Cine y TV

Crítica: Un método peligroso

El psicoanálisis es un tema de larga trayectoria dentro del cine, y casi podríamos realizar un curso de realización cinematográfica con sólo los títulos y las recurrencias estilísticas que se han dedicado a su tratamiento, a la relación que hay entre nuestras secretas motivaciones y  nuestra historia de vida. En este caso, con A dangerous method, estamos ante una cinta que da un giro al tema, y se lanza al tortuoso nacimiento de la terapia mental.

Un método peligroso es una obra que presenta algunas variantas en el cine de uno de los grandes directores que llega en su mejor forma a este principio de siglo: David Cronenberg.

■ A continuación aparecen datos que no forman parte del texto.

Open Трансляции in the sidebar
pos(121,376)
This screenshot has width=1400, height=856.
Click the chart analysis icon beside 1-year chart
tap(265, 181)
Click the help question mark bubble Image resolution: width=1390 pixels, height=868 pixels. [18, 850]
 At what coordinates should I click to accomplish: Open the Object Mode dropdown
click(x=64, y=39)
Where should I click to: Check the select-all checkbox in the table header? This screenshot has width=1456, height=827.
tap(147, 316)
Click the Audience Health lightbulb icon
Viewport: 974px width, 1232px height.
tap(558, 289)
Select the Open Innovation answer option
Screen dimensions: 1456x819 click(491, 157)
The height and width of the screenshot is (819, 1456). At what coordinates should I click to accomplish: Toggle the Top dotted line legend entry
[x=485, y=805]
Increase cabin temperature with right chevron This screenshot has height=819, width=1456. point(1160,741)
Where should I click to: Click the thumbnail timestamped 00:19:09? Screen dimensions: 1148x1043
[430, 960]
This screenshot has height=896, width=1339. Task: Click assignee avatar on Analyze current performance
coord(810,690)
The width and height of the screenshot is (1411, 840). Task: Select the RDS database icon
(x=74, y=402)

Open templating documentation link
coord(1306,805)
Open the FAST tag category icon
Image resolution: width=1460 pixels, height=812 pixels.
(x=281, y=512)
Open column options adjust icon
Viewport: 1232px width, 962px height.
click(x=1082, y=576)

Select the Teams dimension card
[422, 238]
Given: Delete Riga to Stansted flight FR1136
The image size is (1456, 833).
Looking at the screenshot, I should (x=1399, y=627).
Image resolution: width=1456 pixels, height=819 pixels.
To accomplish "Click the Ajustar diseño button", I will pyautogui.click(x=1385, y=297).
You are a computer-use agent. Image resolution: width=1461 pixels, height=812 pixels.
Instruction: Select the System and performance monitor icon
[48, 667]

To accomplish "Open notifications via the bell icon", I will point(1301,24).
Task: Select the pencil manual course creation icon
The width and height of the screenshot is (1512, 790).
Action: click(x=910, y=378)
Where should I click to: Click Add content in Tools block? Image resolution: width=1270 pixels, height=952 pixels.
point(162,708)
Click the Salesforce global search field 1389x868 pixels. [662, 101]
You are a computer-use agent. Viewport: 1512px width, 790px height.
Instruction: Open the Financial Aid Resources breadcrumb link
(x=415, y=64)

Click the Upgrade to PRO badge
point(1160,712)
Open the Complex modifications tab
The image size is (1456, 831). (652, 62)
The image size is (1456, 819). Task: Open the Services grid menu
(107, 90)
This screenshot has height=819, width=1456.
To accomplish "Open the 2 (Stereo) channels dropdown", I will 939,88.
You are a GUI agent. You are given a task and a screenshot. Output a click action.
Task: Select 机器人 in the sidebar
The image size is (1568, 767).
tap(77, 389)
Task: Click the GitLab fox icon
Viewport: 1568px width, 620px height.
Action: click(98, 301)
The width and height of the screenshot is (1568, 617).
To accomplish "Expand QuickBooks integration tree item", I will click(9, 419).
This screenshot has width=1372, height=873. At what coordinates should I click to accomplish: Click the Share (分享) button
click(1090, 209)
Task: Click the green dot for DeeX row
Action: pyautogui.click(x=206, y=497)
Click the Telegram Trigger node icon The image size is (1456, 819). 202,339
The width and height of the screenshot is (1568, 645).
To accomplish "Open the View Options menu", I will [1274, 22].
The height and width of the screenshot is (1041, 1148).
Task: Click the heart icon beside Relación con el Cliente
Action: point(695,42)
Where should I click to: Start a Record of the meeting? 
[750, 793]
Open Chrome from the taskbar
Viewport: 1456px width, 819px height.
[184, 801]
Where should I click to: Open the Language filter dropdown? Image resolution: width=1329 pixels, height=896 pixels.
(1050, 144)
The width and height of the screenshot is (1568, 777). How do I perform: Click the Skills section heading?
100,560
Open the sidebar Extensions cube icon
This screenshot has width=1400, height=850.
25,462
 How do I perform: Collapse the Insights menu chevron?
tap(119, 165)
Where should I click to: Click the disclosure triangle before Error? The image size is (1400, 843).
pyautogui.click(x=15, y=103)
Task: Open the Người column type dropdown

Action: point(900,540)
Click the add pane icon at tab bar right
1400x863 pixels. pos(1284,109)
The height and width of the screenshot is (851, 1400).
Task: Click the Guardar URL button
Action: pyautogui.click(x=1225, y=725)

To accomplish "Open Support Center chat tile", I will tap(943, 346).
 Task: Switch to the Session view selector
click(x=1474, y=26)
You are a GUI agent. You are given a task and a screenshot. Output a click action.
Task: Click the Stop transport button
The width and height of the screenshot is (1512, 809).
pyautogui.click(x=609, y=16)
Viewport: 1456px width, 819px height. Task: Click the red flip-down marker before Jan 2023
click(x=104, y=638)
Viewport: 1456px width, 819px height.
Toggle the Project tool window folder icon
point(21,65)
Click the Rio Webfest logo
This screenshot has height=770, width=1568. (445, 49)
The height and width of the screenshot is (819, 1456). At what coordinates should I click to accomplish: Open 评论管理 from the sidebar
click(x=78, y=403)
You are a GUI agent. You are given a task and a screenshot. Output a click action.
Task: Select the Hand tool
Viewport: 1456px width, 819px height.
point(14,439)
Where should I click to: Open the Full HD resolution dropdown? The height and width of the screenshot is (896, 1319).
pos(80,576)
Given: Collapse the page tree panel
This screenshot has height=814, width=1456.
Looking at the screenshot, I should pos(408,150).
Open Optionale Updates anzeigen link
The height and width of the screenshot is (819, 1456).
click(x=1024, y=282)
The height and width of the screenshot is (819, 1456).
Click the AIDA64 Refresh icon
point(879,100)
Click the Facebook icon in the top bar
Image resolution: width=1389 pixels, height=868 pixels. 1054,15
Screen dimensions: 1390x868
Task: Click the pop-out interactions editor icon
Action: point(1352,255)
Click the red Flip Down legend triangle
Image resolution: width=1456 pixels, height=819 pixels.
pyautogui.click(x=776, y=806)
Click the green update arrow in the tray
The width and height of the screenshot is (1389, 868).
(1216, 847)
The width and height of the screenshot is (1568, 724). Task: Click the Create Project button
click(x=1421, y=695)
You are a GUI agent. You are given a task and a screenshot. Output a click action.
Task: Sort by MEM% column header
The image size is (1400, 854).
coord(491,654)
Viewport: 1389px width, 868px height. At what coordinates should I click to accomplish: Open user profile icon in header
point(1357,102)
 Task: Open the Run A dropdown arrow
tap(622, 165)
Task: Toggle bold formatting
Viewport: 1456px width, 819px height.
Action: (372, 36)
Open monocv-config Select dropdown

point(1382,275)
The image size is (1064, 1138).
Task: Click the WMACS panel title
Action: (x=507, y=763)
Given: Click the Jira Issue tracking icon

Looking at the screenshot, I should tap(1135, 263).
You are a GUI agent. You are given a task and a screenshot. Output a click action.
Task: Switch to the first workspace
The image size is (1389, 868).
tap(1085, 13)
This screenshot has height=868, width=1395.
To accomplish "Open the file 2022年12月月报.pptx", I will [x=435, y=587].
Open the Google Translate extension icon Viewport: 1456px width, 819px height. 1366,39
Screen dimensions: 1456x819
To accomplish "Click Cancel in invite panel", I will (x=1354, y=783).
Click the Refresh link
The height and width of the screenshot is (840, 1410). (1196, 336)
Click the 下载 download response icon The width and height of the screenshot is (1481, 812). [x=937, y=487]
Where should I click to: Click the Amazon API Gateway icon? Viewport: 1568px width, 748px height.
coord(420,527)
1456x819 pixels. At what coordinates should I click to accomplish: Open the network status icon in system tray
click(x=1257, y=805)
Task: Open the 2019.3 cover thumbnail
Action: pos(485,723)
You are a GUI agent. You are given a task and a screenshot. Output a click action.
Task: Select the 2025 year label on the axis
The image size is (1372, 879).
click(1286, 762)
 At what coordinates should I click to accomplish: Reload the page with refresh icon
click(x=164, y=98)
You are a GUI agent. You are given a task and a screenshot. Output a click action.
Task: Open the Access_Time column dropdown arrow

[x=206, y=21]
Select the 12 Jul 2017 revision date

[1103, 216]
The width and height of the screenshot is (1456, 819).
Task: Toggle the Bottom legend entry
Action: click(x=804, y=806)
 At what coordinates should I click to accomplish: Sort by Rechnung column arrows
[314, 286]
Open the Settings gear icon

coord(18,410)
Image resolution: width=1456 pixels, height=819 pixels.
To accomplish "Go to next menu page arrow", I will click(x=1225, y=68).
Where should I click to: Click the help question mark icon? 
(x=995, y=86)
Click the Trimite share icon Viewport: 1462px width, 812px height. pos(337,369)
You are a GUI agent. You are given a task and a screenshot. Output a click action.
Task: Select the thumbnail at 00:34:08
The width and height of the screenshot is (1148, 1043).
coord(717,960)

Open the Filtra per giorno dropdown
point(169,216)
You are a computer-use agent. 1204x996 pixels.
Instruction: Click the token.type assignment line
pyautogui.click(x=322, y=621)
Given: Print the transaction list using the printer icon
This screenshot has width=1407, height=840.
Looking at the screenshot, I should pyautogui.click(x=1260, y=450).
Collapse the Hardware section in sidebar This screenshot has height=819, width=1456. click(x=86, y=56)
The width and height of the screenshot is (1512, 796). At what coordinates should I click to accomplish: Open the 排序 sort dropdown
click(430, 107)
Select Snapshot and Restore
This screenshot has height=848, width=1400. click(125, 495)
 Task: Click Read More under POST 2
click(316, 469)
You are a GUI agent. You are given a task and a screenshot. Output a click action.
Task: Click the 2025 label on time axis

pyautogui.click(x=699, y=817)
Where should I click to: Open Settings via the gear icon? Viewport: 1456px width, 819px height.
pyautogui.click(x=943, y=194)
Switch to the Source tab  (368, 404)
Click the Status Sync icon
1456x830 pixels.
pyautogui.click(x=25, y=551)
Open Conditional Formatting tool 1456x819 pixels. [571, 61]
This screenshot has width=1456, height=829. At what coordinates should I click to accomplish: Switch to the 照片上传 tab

La primera de ella es que apuesta por un cinta histórico, que nos lleva a principios del siglo pasado para revelarnos (primero) la hermandad entre el fundador y el continuador de la teoría psicoanalítica: Freud (Viggo Mortensen) y Carl Jung (Michael Fassbender). Cronenberg se asoma a los contrastes de sus personalidades: Freud, obsesionado con el sexo como motor vital, pero hombre de familia; Jung, puritano y espiritual, pero con la necesidad de amantes extramatrimoniales…

Será una de estas aventura de Jung la que dé el tema al filme: Sabina Spielrein (Keira Knightley), una paciente que pasa de ser la amante de Jung a su asistente, y pronto a su rival y catalizador de la disputa entre su escuela y la de Freud. Con una increíble solvencia, Knightley da carne a la primer protagonista femenina absoluta de un filme de Cronenberg. Y es que, según el filme, se debería recordar a Sabina como una precursora de la actual terapia psicoanálitica.